_ОТРЫВОК ДЛЯ ЧТЕНИЯ_.
__________________________________________________

Снисхождение, оказанное Дантону, распространилось и на Фабра д’Эглантина, поэта и народного льстеца, разбогатевшего столь внезапно, что это бросало тень на его честность.
Камилл Демулен тоже нуждался в оправдании за то сострадание, которое он выразил на суде в момент объявления приговора жирондистам.
Робеспьер любил и в то же время презирал этого молодого человека, вспыльчивого, как женщина, и непостоянного, как ребенок. «Нужно, — сказал Робеспьер, — принимать Камилла Демулена со всеми его добродетелями и недостатками. Робкий и доверчивый, нередко храбрый, но неизменно республиканец, Демулен был другом Мирабо, Ламета, Диллона, но все мы видели также, как он разбивал идолов, которым прежде курил фимиам. Я убеждаю его продолжать свое дело, но советую не оставаться таким переменчивым и стараться не ошибаться в людях, играющих великую роль на политическом поприще!»
Эта амнистия Робеспьера закрыла рты друзьям Эбера. Никто не осмеливался осудить того, кого прощал Робеспьер.
Пятого декабря Камилл Демулен начал в первом же номере «Старого кордельера» льстить Робеспьеру. «Победа осталась за якобинцами, — писал он об оправдании Дантона, — потому что среди руин колоссальных репутаций во весь рост стоит Робеспьер. Утвердившись в положении, которым овладели во время болезни и отсутствия Дантона, его обвинители в самых трогательных, самых убедительных местах речи шикали, качали головами и улыбались с состраданием, точно слушали человека, осужденного всеми. Однако мы победили, потому что после громоподобных слов Робеспьера, талант которого растет вместе с опасностями, и глубокого впечатления, которое он оставил в душах, невозможно было возвысить голос против Дантона, не дав, так сказать, публичную расписку в получении гиней от Питта».
Описав пером Тацита современные политические злодеяния, Демулен далее обратился к философии Фенелона, чтобы придать революции оттенок религиозный.

__________________________________________________

_ИМЕЮЩИЕСЯ ДАННЫЕ_.
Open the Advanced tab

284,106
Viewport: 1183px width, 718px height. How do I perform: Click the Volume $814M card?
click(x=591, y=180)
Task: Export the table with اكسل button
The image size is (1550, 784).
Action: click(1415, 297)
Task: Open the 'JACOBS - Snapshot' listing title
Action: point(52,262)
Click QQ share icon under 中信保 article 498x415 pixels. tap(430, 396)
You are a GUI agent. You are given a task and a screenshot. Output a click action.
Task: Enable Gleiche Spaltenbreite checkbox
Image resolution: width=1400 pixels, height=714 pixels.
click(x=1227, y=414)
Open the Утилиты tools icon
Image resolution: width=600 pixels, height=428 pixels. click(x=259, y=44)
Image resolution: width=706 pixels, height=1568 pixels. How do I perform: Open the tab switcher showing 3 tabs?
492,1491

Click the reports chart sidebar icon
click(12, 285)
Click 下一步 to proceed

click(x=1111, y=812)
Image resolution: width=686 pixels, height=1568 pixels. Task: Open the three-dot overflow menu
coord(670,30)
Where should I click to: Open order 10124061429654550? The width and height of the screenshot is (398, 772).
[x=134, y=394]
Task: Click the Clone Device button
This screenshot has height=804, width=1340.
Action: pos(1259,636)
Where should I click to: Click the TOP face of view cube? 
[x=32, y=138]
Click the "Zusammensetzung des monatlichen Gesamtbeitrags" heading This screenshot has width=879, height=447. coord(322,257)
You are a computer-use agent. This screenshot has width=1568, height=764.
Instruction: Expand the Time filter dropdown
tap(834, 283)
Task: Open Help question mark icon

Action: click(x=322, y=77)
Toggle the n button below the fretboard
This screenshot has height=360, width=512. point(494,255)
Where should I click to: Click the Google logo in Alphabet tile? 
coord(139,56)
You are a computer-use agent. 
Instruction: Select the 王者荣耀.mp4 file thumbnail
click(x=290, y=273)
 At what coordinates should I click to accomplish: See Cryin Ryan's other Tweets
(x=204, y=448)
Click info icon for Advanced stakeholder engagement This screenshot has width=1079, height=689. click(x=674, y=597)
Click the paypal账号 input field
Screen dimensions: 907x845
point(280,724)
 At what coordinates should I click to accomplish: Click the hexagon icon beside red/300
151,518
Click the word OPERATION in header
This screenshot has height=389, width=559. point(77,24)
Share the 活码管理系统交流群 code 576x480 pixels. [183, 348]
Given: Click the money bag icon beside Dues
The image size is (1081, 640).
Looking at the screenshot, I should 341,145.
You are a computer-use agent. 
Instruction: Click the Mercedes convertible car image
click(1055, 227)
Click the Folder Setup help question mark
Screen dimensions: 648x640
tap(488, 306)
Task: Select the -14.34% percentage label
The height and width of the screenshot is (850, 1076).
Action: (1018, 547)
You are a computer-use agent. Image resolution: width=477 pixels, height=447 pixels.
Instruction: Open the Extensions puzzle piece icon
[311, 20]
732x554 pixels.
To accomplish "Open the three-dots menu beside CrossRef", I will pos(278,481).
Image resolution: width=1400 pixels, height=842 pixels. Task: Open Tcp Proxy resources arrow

__________________________________________________

_ЧТО НУЖНО СДЕЛАТЬ_. Согласно отрывку о Робеспьере и Демулене, в каком издании Камилл Демулен пятого декабря начал льстить Робеспьеру?

_РЕШЕНИЕ ЗАДАЧИ_. В первом номере «Старого кордельера».